Das kämpferische Leben einer Architektin von 1938-1945
Margarete Schütte-Lihotzky war die erste Frau, die in Österreich Architektur studierte. Gegen Ende des Ersten Weltkriegs schloss sie ihr Studium ab und widmete sich von da an dem sozialen Wohnbau. Mitte der 1920er-Jahre setzte sie mit der von ihr entwickelten Einbauküche, der „Frankfurter Küche“, einen Markstein in der Architekturgeschichte. 1930 folgte sie einer Einladung in die Sowjetunion, wo sie sich sieben Jahre mit dem Bau sozialer Einrichtungen und Wohngebiete befasste. Über Paris und London gelangte sie nach Istanbul, wo sie auf der Universität unterrichtete und sich 1939 der illegalen Kommunistischen Partei Österreichs und dem Widerstand gegen Hitler anschloss. 1941 kehrte sie im politischen Auftrag in ihre Heimatstadt zurück, wurde aber nach nur wenigen Wochen von der Gestapo inhaftiert.
In ihren Erinnerungen beschreibt Schütte-Lihotzky die quälende Zeit in der Untersuchungshaft und ihren Prozess vor einem unmenschlichen Gericht, bei dem sie knapp mit dem Leben davon kam. Drei der fünf Angeklagten wurden zum Tode verurteilt, Schütte-Lithotzky nach dem Prozess in ein „Frauenzuchthaus“ in das bayrische Dorf Aichach überstellt, wo sie bis zum Ende des Krieges überlebte.
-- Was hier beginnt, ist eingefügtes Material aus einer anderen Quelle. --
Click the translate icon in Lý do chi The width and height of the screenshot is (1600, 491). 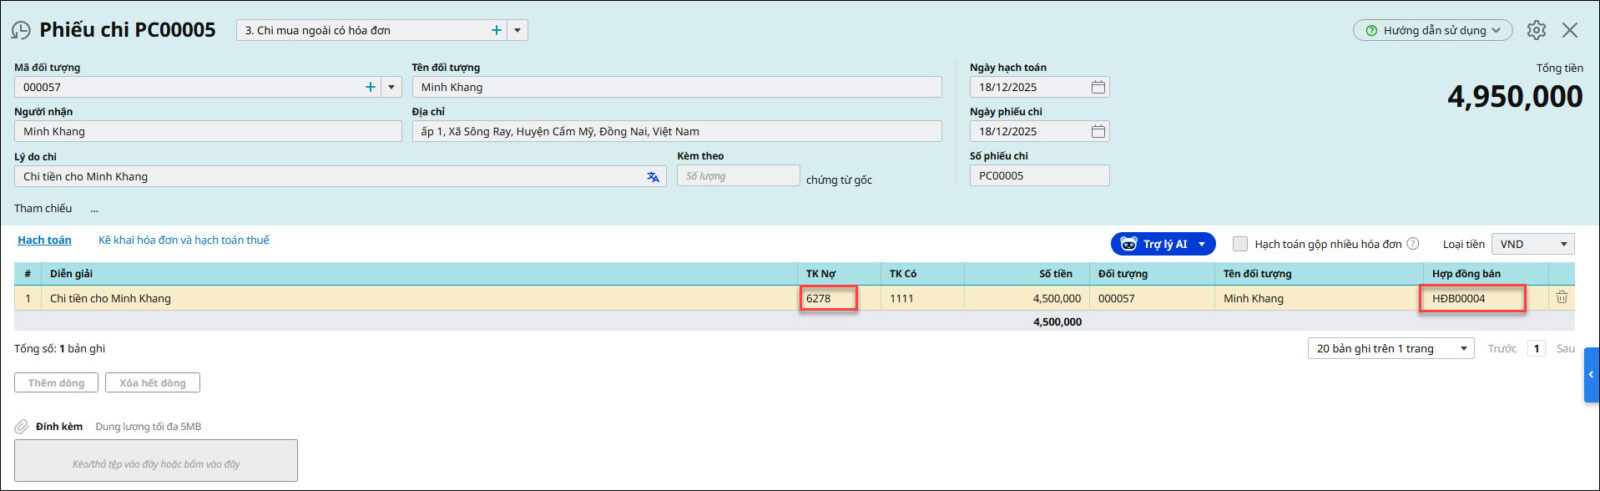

Den Schwerpunkt ihrer Aufzeichnungen bilden die Erlebnisse der Solidarität unter den Mitgefangenen, der ungebrochene Wille, auch in den Kerkern der Nazis Widerstand zu leisten und die politische Organisation aufrecht zu erhalten. Detailliert beschreibt Schütte-Lithotzky die Methoden, mit denen die Gefangenen Folter, Einzelhaft, Verhöre und Schikanen ihrer Peiniger zu überstehen versuchen, wie sie über die Zellen hinweg mit Klopfzeichen und Kassibern kommunizieren. Ihren aufrechten MitstreiterInnen, die unter dem Fallbeil der NS-Justiz zu Tode kamen, setzt sie ein Denkmal, in dem sie ihren Werdegang und ihre Aktivitäten im Gefängnis dokumentiert. Nicht zuletzt drückt sie in ihrer Niederschrift Stolz darüber aus, Widerstand geleistet zu haben, „Stolz gegenüber allen jenen, die gegen die Nazis waren, aber nichts getan haben, Stolz gegenüber allen jenen, die am liebsten Schweigen ausbreiten wollen über die Helden, die als Einfache und Unbekannte damals unter uns lebten“.